CN220527966U - Adjusting mechanism for photovoltaic module - Google Patents

Abstract

The utility model provides an adjusting mechanism for a photovoltaic module, which comprises a photovoltaic panel mounting frame, a control mechanism, 2 fixing structures, 2 angle adjusting assemblies, 2 driving mechanisms and 2 hinging structures, wherein the photovoltaic panel mounting frame is fixedly connected with the control mechanism; the 2 fixing structures are symmetrically arranged at the bottom of the photovoltaic panel mounting frame, and each fixing structure is provided with an angle adjusting component and a hinge structure; the fixed knot constructs the top and is equipped with the spout, all corresponds in every spout and sets up a actuating mechanism, and every actuating mechanism all is connected with an angle adjusting component, and actuating mechanism's stiff end and the one end tip rigid coupling of spout, actuating mechanism's output is connected with angle adjusting component. The adjusting mechanism for the photovoltaic module solves the problem that the photovoltaic power generation efficiency is reduced due to the fact that the angle adjusting mechanism is lack of the photovoltaic module in the related technology, when the photovoltaic power generation module is fixed at a fixed angle, the incident angle of sunlight is possibly not matched with the optimal angle.

Description

Adjusting mechanism for photovoltaic module

Technical Field

The utility model belongs to the technical field of photovoltaic modules, and particularly relates to an adjusting mechanism for a photovoltaic module.

Background

The photovoltaic power generation assembly is a core component of a solar photovoltaic power generation system and consists of a plurality of photovoltaic battery pieces.
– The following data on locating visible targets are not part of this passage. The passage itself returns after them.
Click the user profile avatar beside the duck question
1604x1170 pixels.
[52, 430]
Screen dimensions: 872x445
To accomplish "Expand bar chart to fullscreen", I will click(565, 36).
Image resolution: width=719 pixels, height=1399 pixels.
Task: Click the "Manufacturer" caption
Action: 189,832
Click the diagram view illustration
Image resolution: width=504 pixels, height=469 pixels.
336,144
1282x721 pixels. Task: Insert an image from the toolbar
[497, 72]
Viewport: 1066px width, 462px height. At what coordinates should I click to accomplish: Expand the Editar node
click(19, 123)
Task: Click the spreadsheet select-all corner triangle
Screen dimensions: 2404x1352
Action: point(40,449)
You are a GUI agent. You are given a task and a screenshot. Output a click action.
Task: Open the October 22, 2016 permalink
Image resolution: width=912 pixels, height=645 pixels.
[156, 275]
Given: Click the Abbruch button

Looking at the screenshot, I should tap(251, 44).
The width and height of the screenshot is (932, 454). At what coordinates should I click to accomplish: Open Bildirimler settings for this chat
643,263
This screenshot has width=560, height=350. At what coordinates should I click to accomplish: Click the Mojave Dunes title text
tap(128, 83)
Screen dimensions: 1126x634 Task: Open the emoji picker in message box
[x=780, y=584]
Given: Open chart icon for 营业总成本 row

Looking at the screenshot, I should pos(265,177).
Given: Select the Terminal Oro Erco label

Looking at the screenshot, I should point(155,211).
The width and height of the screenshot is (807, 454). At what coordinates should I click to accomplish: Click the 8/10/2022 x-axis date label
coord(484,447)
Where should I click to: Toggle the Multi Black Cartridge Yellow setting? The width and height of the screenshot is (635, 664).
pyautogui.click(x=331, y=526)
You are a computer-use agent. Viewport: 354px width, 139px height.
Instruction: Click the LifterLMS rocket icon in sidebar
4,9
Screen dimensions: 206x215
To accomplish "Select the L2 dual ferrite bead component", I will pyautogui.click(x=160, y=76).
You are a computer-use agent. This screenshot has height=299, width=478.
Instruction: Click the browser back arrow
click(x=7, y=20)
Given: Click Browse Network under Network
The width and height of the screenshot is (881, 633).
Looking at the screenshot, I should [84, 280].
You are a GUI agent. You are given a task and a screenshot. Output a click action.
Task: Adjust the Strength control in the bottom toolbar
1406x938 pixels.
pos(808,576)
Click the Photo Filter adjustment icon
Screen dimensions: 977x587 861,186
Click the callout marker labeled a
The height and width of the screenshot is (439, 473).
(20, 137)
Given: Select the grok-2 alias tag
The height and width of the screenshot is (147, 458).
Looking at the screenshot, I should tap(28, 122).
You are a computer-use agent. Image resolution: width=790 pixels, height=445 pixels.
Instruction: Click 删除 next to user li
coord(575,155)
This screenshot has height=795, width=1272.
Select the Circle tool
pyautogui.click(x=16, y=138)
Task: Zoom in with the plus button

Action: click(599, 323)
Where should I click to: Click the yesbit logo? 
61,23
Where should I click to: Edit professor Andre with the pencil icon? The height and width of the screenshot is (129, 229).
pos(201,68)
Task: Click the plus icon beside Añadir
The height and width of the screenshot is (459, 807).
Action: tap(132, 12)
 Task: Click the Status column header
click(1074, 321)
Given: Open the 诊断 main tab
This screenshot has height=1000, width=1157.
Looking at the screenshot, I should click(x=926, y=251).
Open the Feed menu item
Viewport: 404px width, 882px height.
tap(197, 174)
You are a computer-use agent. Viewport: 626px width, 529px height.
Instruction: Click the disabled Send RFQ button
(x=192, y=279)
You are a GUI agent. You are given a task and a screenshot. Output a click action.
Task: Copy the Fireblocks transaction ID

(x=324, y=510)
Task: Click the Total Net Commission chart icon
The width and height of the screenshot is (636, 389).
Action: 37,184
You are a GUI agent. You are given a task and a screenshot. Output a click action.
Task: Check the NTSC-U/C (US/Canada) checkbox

They convert sunlight into direct current electric energy through the photovoltaic effect, and provide electric power for the photovoltaic power generation system. The incident angle of the sunlight directly affects the photovoltaic power generation efficiency, and because the photovoltaic module in the related art lacks an angle adjusting mechanism, when the photovoltaic power generation module is fixed at a fixed angle, the incident angle of the sunlight may not match with the optimal angle, so that the problem of reduced photovoltaic power generation efficiency occurs.

Disclosure of Invention

In view of this, the present utility model aims to solve at least one of the related technical problems to some extent.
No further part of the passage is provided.